Aim:
Reproduce verbatim everything in the material from the line containing "Click yellow dot" down to the line containing "click(x=283, y=26)", including both of those lines.

Supplied information:
* Start *

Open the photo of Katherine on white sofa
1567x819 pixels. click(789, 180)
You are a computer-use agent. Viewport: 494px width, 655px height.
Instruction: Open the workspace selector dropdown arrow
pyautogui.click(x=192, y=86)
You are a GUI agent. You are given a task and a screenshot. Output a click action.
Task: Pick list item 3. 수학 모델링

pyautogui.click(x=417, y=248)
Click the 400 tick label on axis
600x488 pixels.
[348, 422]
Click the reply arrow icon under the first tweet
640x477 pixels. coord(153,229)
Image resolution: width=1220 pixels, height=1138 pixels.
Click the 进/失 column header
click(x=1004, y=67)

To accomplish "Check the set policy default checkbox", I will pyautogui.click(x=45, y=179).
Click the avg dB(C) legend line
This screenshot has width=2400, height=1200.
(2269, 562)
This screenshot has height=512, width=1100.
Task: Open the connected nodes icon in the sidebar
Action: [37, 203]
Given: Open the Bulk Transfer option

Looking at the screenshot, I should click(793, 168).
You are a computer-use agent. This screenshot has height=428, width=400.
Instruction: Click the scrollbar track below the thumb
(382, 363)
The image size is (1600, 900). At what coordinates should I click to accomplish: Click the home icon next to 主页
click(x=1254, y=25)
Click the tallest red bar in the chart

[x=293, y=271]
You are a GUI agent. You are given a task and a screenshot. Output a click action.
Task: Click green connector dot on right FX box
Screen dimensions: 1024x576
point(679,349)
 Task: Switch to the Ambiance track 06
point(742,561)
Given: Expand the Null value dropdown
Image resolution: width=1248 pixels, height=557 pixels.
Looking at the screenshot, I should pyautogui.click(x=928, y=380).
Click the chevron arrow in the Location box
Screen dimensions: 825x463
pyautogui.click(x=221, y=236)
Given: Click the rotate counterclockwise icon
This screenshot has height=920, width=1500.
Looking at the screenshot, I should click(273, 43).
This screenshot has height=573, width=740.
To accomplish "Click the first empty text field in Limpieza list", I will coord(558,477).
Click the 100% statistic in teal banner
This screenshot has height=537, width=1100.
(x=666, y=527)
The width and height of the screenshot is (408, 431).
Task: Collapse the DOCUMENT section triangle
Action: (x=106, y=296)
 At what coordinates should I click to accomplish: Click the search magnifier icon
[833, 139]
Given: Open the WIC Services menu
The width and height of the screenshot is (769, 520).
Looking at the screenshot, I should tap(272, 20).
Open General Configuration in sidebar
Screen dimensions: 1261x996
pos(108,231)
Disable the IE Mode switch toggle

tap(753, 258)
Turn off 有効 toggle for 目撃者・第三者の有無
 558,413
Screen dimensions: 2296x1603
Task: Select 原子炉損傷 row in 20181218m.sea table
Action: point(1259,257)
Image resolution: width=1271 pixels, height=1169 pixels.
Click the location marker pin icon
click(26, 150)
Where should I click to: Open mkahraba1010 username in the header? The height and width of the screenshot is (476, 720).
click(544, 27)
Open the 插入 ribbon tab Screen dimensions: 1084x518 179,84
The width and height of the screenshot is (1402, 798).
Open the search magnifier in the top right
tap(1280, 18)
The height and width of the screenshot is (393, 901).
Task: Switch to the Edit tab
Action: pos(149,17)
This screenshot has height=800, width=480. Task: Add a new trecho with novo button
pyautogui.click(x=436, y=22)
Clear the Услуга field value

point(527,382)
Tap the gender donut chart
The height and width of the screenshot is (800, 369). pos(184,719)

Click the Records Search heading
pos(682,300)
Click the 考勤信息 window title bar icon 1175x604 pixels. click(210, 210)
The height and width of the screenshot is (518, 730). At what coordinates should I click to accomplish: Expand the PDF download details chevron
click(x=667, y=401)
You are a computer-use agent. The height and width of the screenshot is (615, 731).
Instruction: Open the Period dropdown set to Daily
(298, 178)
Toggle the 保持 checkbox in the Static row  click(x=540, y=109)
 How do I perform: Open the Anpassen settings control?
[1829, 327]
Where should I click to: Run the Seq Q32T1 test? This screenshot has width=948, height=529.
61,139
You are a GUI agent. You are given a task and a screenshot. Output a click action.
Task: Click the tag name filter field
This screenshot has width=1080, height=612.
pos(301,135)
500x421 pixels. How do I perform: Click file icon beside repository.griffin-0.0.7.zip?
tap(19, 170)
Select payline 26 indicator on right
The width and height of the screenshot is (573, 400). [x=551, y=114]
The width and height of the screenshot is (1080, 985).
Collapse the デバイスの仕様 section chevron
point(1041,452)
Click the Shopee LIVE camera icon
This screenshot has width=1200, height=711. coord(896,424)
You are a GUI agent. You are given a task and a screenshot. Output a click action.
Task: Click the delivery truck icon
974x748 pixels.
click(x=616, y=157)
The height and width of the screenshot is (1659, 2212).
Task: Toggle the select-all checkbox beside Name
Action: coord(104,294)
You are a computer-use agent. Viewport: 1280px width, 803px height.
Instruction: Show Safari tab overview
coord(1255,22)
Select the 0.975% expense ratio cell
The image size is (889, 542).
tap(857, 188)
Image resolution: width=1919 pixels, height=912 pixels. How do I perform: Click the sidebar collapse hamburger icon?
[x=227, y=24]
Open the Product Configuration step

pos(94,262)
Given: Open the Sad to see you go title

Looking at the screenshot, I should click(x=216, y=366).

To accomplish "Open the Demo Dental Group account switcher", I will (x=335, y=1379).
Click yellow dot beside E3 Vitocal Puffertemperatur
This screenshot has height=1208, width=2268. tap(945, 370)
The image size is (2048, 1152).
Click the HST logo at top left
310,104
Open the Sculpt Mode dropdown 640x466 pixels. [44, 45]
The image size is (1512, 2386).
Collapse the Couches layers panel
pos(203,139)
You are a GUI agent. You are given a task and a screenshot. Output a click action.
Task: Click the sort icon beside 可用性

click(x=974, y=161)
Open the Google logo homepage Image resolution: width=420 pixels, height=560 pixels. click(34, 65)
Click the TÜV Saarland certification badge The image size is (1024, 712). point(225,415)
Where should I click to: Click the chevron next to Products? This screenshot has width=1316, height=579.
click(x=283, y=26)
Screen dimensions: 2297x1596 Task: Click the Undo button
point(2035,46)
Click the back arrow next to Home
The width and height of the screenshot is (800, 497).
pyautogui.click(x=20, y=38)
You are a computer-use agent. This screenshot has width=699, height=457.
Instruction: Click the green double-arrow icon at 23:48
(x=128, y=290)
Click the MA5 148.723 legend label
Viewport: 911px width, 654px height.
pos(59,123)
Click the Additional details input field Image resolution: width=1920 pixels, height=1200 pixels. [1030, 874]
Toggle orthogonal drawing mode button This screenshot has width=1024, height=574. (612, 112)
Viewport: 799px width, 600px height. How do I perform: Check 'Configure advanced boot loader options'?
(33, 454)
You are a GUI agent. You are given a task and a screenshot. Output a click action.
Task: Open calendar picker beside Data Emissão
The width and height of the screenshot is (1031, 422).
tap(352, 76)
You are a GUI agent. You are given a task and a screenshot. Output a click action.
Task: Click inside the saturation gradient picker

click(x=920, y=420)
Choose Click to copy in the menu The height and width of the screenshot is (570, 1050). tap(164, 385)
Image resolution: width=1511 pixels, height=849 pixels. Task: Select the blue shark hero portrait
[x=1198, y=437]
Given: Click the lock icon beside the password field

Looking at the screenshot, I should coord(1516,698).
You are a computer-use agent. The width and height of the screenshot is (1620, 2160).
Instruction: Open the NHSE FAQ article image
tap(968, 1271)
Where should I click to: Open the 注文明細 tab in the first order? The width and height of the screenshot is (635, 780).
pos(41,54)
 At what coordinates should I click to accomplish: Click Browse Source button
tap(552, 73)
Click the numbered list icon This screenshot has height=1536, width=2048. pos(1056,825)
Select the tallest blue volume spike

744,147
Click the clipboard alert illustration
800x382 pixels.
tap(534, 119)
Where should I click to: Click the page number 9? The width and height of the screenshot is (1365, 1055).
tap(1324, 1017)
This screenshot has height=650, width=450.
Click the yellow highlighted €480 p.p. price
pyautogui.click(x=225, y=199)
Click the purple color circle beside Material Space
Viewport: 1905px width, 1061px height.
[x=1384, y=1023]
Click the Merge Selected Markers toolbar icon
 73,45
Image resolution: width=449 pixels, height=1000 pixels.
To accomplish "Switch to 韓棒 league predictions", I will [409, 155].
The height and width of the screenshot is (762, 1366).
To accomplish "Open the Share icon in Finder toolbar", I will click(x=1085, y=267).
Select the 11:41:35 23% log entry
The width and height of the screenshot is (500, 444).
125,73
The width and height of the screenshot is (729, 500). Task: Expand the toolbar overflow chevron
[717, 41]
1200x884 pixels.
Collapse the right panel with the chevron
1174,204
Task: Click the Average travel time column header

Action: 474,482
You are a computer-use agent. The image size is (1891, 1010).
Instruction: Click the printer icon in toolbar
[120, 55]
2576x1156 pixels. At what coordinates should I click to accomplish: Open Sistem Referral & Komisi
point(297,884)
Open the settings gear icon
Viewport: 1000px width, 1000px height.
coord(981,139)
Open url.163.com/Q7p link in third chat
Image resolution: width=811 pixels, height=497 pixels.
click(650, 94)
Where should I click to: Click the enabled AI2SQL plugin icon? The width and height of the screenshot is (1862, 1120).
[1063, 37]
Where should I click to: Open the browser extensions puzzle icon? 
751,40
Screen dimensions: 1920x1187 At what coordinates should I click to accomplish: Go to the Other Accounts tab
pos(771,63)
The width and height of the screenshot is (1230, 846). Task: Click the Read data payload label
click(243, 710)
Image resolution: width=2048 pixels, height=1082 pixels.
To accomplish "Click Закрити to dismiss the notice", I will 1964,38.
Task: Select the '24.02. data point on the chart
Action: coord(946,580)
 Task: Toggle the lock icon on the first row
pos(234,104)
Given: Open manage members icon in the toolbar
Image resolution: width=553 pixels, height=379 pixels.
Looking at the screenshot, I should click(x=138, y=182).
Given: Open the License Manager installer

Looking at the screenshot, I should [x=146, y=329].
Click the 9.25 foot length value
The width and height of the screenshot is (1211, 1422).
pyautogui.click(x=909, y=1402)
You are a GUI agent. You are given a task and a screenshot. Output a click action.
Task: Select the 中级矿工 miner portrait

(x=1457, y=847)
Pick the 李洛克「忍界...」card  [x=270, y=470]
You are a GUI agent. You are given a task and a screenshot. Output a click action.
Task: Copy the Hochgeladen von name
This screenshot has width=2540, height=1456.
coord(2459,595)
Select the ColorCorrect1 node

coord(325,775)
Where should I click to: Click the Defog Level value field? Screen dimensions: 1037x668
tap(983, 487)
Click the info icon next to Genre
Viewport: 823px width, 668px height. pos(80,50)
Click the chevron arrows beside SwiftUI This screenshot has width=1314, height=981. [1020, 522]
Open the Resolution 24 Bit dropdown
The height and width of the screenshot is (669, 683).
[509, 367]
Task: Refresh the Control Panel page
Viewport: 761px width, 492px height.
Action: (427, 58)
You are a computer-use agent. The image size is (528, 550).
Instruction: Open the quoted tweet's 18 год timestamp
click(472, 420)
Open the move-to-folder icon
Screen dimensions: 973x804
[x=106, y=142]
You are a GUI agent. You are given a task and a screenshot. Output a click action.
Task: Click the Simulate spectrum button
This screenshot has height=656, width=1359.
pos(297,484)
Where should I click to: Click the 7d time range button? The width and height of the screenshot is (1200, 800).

* End *

The output:
Click yellow dot beside E3 Vitocal Puffertemperatur
This screenshot has height=1208, width=2268. tap(945, 370)
The image size is (2048, 1152).
Click the HST logo at top left
310,104
Open the Sculpt Mode dropdown 640x466 pixels. [44, 45]
The image size is (1512, 2386).
Collapse the Couches layers panel
pos(203,139)
You are a GUI agent. You are given a task and a screenshot. Output a click action.
Task: Click the sort icon beside 可用性

click(x=974, y=161)
Open the Google logo homepage Image resolution: width=420 pixels, height=560 pixels. click(34, 65)
Click the TÜV Saarland certification badge The image size is (1024, 712). point(225,415)
Where should I click to: Click the chevron next to Products? This screenshot has width=1316, height=579.
click(x=283, y=26)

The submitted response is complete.